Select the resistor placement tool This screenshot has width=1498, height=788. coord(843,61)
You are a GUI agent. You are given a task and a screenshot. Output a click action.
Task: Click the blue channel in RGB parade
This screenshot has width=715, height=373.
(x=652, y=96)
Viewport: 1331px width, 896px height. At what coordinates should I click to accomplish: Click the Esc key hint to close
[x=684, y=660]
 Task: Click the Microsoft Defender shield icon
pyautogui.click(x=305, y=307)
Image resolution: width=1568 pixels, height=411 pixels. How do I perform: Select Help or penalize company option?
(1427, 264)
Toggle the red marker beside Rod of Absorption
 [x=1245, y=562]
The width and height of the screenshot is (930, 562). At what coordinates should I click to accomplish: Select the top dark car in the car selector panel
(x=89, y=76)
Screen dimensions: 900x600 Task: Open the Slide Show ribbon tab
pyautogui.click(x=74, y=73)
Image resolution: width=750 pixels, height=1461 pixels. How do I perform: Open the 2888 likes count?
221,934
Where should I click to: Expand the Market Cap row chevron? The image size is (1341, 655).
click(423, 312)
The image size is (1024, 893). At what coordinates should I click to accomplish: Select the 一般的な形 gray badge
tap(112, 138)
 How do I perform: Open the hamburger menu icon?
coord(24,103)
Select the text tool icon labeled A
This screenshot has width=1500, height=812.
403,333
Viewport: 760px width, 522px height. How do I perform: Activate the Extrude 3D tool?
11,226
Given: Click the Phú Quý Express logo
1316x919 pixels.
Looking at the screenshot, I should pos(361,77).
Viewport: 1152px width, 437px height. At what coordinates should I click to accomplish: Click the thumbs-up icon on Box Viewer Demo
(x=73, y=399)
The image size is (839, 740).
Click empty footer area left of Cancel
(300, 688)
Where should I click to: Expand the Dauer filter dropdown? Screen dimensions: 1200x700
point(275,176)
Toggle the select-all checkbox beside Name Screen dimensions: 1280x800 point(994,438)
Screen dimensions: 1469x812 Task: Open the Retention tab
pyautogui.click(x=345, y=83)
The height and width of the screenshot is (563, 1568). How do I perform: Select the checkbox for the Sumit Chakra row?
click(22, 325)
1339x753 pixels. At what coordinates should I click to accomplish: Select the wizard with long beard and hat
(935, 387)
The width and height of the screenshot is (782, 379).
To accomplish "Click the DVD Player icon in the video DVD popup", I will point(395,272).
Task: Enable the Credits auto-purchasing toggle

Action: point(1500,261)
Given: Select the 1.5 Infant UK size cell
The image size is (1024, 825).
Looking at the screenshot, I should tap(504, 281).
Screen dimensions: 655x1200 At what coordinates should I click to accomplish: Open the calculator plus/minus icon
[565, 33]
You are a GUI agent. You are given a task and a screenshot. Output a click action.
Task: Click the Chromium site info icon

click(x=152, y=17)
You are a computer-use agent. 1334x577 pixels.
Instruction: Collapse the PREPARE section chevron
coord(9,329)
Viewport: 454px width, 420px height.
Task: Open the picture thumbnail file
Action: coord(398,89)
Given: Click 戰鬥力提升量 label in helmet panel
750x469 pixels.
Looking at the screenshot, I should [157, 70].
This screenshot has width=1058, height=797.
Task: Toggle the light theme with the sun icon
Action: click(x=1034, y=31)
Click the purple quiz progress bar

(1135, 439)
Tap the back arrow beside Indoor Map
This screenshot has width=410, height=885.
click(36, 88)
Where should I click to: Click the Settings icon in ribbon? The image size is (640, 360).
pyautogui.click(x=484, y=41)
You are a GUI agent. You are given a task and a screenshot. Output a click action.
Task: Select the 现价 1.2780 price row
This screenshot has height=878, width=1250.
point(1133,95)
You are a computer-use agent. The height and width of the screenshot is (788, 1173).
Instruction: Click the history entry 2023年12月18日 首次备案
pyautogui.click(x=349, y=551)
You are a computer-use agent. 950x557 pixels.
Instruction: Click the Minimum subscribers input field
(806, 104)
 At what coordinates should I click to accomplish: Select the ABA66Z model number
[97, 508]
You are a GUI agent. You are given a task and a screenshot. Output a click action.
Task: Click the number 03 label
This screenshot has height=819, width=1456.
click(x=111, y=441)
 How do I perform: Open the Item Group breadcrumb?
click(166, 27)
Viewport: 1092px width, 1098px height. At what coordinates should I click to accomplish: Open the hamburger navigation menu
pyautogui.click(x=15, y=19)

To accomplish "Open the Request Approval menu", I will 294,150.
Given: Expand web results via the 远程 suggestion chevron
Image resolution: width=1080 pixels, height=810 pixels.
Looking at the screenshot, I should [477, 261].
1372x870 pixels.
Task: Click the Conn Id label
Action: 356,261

━━━━

### Problem statement:
Without leaving anything out, repeat every entry shown above.

### Response box:
Select the resistor placement tool This screenshot has width=1498, height=788. coord(843,61)
You are a GUI agent. You are given a task and a screenshot. Output a click action.
Task: Click the blue channel in RGB parade
This screenshot has width=715, height=373.
(x=652, y=96)
Viewport: 1331px width, 896px height. At what coordinates should I click to accomplish: Click the Esc key hint to close
[x=684, y=660]
 Task: Click the Microsoft Defender shield icon
pyautogui.click(x=305, y=307)
Image resolution: width=1568 pixels, height=411 pixels. How do I perform: Select Help or penalize company option?
(1427, 264)
Toggle the red marker beside Rod of Absorption
 [x=1245, y=562]
The width and height of the screenshot is (930, 562). At what coordinates should I click to accomplish: Select the top dark car in the car selector panel
(x=89, y=76)
Screen dimensions: 900x600 Task: Open the Slide Show ribbon tab
pyautogui.click(x=74, y=73)
Image resolution: width=750 pixels, height=1461 pixels. How do I perform: Open the 2888 likes count?
221,934
Where should I click to: Expand the Market Cap row chevron? The image size is (1341, 655).
click(423, 312)
The image size is (1024, 893). At what coordinates should I click to accomplish: Select the 一般的な形 gray badge
tap(112, 138)
 How do I perform: Open the hamburger menu icon?
coord(24,103)
Select the text tool icon labeled A
This screenshot has width=1500, height=812.
403,333
Viewport: 760px width, 522px height. How do I perform: Activate the Extrude 3D tool?
11,226
Given: Click the Phú Quý Express logo
1316x919 pixels.
Looking at the screenshot, I should pos(361,77).
Viewport: 1152px width, 437px height. At what coordinates should I click to accomplish: Click the thumbs-up icon on Box Viewer Demo
(x=73, y=399)
The image size is (839, 740).
Click empty footer area left of Cancel
(300, 688)
Where should I click to: Expand the Dauer filter dropdown? Screen dimensions: 1200x700
point(275,176)
Toggle the select-all checkbox beside Name Screen dimensions: 1280x800 point(994,438)
Screen dimensions: 1469x812 Task: Open the Retention tab
pyautogui.click(x=345, y=83)
The height and width of the screenshot is (563, 1568). How do I perform: Select the checkbox for the Sumit Chakra row?
click(22, 325)
1339x753 pixels. At what coordinates should I click to accomplish: Select the wizard with long beard and hat
(935, 387)
The width and height of the screenshot is (782, 379).
To accomplish "Click the DVD Player icon in the video DVD popup", I will point(395,272).
Task: Enable the Credits auto-purchasing toggle

Action: point(1500,261)
Given: Select the 1.5 Infant UK size cell
The image size is (1024, 825).
Looking at the screenshot, I should tap(504, 281).
Screen dimensions: 655x1200 At what coordinates should I click to accomplish: Open the calculator plus/minus icon
[565, 33]
You are a GUI agent. You are given a task and a screenshot. Output a click action.
Task: Click the Chromium site info icon

click(x=152, y=17)
You are a computer-use agent. 1334x577 pixels.
Instruction: Collapse the PREPARE section chevron
coord(9,329)
Viewport: 454px width, 420px height.
Task: Open the picture thumbnail file
Action: coord(398,89)
Given: Click 戰鬥力提升量 label in helmet panel
750x469 pixels.
Looking at the screenshot, I should [157, 70].
This screenshot has width=1058, height=797.
Task: Toggle the light theme with the sun icon
Action: click(x=1034, y=31)
Click the purple quiz progress bar

(1135, 439)
Tap the back arrow beside Indoor Map
This screenshot has width=410, height=885.
click(36, 88)
Where should I click to: Click the Settings icon in ribbon? The image size is (640, 360).
pyautogui.click(x=484, y=41)
You are a GUI agent. You are given a task and a screenshot. Output a click action.
Task: Select the 现价 1.2780 price row
This screenshot has height=878, width=1250.
point(1133,95)
You are a computer-use agent. The height and width of the screenshot is (788, 1173).
Instruction: Click the history entry 2023年12月18日 首次备案
pyautogui.click(x=349, y=551)
You are a computer-use agent. 950x557 pixels.
Instruction: Click the Minimum subscribers input field
(806, 104)
 At what coordinates should I click to accomplish: Select the ABA66Z model number
[97, 508]
You are a GUI agent. You are given a task and a screenshot. Output a click action.
Task: Click the number 03 label
This screenshot has height=819, width=1456.
click(x=111, y=441)
 How do I perform: Open the Item Group breadcrumb?
click(166, 27)
Viewport: 1092px width, 1098px height. At what coordinates should I click to accomplish: Open the hamburger navigation menu
pyautogui.click(x=15, y=19)

To accomplish "Open the Request Approval menu", I will 294,150.
Given: Expand web results via the 远程 suggestion chevron
Image resolution: width=1080 pixels, height=810 pixels.
Looking at the screenshot, I should [477, 261].
1372x870 pixels.
Task: Click the Conn Id label
Action: 356,261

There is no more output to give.